THE COLUMBUS DISPATCH
Thirteen months ago, the Blue Jackets went after free agent Wade Redden, the most expensive
defenseman on the market at the time. They went hard after him. Estimates were that the Jackets
pitched a four-year contract with an annual worth of $6 million. And they were prepared to go
higher, in both term and salary. How much higher? We'll never know.
There is sweat and science and art in acquiring NHL players. There also is luck. After 13
months, the Redden deal finally can be analyzed -- all of it, including the trade that resulted
from his signing. How this thing has turned.
The Jackets wanted Redden for obvious reasons. He was 31 years old, still in his prime. He was
good for 30 to 40 points a year, at least, and he had a soaring plus-minus rating. The Jackets
wanted and needed a defenseman of his style and stature. They were trumped by the New York Rangers,
who offered a six-year deal with an average annual worth of $6.5 million.
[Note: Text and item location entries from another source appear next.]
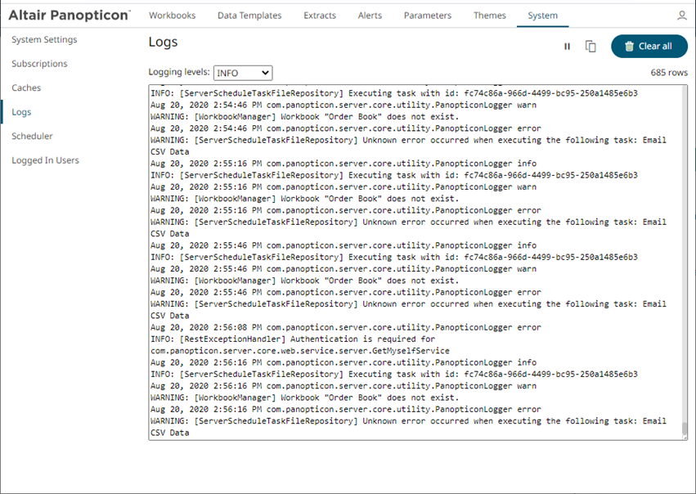
Task: Switch to the Workbooks tab
Action: 171,16
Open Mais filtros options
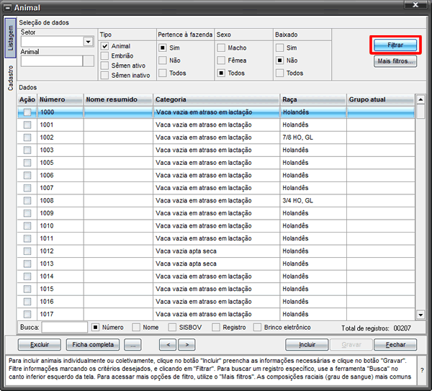432x391 pixels. click(395, 61)
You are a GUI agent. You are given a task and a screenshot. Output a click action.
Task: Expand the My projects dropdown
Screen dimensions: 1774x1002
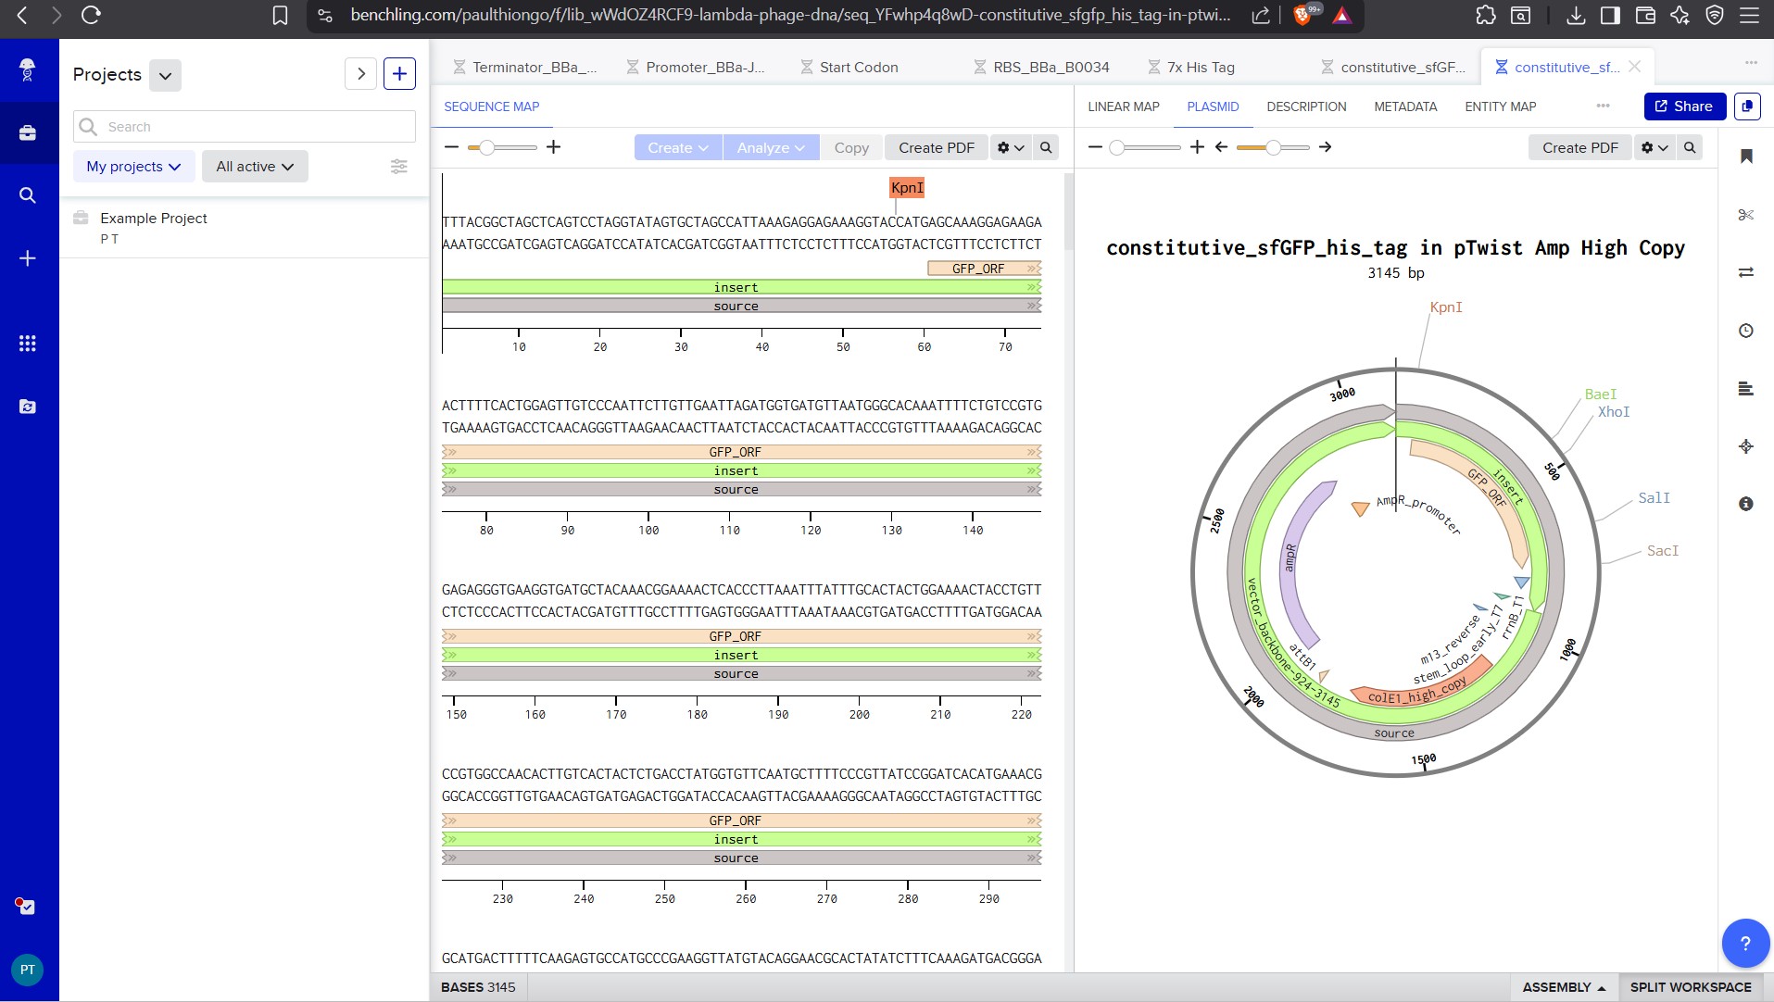(x=133, y=167)
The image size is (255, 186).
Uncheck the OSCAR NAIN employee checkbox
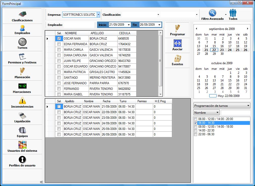pos(59,39)
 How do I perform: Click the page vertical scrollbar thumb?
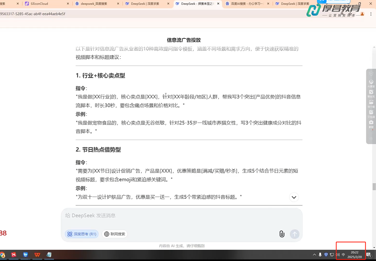click(374, 187)
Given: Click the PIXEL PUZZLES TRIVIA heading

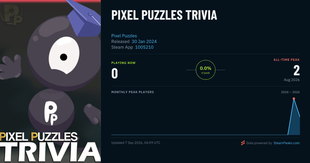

Redden didn't even give the Jackets a chance to match. He signed with the Rangers on the first
day of the free-agent season, July 1, 2008.
The next morning, Jackets general manager Scott Howson got a call from his counterpart in New
York, Glen Sather. With Redden aboard, the Rangers needed salary-cap relief. They were looking to
unload defenseman Christian Backman. Were the Jackets interested?
At that point, the Rangers had an annual total of $32.68 million committed to five players --
Redden, fellow defenseman Michal Rozsival, centers Chris Drury and Scott Gomez and goaltender
Henrik Lundqvist. The salary cap for the upcoming season was $56.7 million. Something had to
give.
The Jackets weren't terrifically interested in Backman, but they did want defenseman Fedor
Tyutin. Howson and Sather quickly assembled a deal and, on July 2, it was announced: The Jackets
acquired Tyutin and Backman for forwards Nikolai Zherdev and Dan Fritsche.
The trade worked for both sides. Columbus, going back to the days of Doug MacLean, had long
coveted Tyutin -- who, at the time of the trade, was 24 years old and thought to have a solid
upside as a poised, hard-nosed, minutes-eating defenseman. The Rangers, facing the loss of Jaromir
Jagr and falling out of the Marian Hossa derby, needed a scoring winger. Zherdev, while mercurial,
was in possession of some of the best hands in the league. And he was 23 years old.
Howson agreed to take on Backman's contract to get the deal done; Backman was due $3.4 million
for 2008-09. Sather agreed to take Fritsche, to ease the Jackets' financial burden. Fritsche felt
he wasn't being used to his fullest potential in Columbus and that a change might do him well.
The trade had risk for both sides. Early last season, when Zherdev was lighting it up in Madison
Square Garden, Sather looked like a genius. And Howson was getting grilled on
Hockey Night in Canada, which showed Zherdev highlights with pundits doing
voice-overs that went, "How could anyone trade this guy?" As the season wore on, the perception
reversed. And now, we are close to a final accounting.
Tyutin is entrenched among the Jackets' top four defensemen, and the Rangers miss him
desperately. Backman is an unrestricted free agent.
Fritsche was traded to the Minnesota Wild at midseason and is an unrestricted free agent.
Zherdev, though among the Rangers' top scorers last season, disappeared down the stretch and in the
playoffs, and he became the target of intense criticism.
Zherdev took the Rangers to salary arbitration. On Monday, he won a one-year award of $3.9
million. The Rangers saw this coming, so they overpaid for free-agent winger Ales Kotalik this
month -- ostensibly to replace Zherdev, who remains mercurial and aloof.
Sometime today, it will be revealed whether the Rangers have accepted Zherdev's arbitration
award. Likely, they will not, and Zherdev will become an unrestricted free agent.
And then there is Redden. The New York tabloids refer to him as "the biggest waste of cap space
in the NHL."
Funny how these things can work out.
Michael Arace is a sports reporter for The Dispatch.